Si Valérie Tanfin continue ses collaborations avec des marques de luxe et travaille encore sur certains spectacles, à l’image de Casse-Noisette joué au Théâtre du Capitole, « au quotidien je réalise surtout des objets pour de la décoration d’intérieure, sous forme de tableaux ou encore de parures murales ».
Des réalisations souvent minimalistes, où il faut se rapprocher pour distinguer la matière, et d’autres fois démesurées, voire même extravagantes. « Je vends mes modèles en direct, lors de salons ou d’exposition. Je n’ai pas de site marchand, seulement une vitrine où je poste des photos. »
Une activité diversifiée
La plumassière est aussi sollicitée pour restaurer des objets. Dernièrement, c’est un éventail en plumes de perroquet des années 1910 qui lui a demandé plus de 25 heures de travail.
« Dans la restauration, le but n’est pas de faire du neuf mais bien d’intervenir le plus discrètement possible pour redonner à ces objets leur lustre d’antan et ainsi leur permettre de continuer à traverser les époques. »

CONTENU DES DONNÉES
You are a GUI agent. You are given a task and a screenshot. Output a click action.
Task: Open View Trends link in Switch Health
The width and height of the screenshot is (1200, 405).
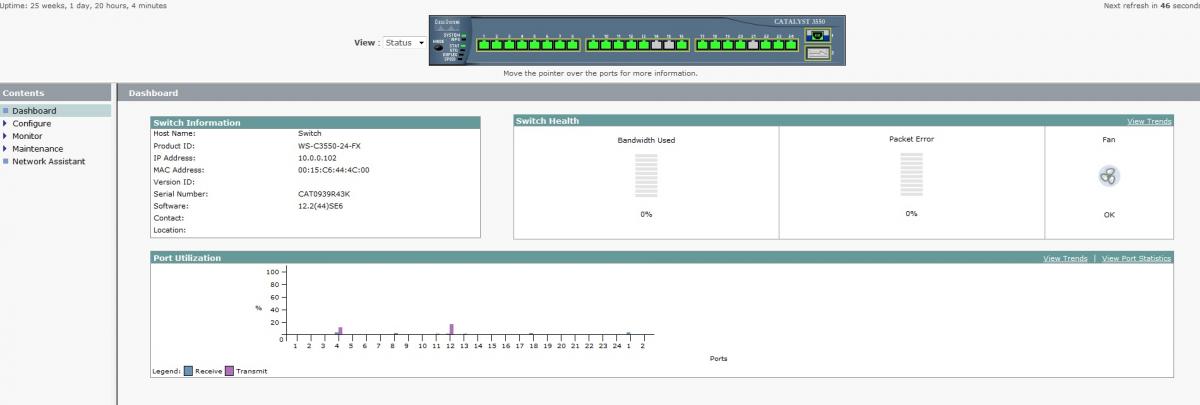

CONSIGNE
Rédigez la suite du texte consacré à la plumassière Valérie Tanfin, en reprenant juste après sa dernière phrase.

RÉPONSE FINALE
C’est ce savoir-faire et cette expertise qui lui ont permis d’être sélectionnée - avec 11 autres artisans - par le syndicat professionnel des métiers d’art pour représenter la région Occitanie lors du salon Révélations.
Véritable biennale internationale des métiers d’art et de création, il se tiendra à Paris du 7 au 11 juin 2023, au Grand Palais Ephémère. Une consécration pour la plumassière qui va devoir pour l’occasion créer une pièce artistique.
« C’est vraiment une belle reconnaissance de mes pairs, j’en suis très heureuse. Et puis ce salon est une chance unique de montrer mon travail à un public très large, dont beaucoup de professionnels », explique Valérie Tanfin qui lorsqu’on lui demande d’où lui vient sa fibre artistique, botte en touche, comme gênée.
Elle a bien un oncle sculpteur, et c’est vrai que sa mère s’est perfectionnée avec le temps dans la broderie d’art mais non vraiment, elle ne voit pas. « S’il y a effectivement un truc qui traverse la famille depuis plusieurs générations, c’est de l’ordre du non dit. De l’indicible », finit-elle par expliquer simplement. Humblement.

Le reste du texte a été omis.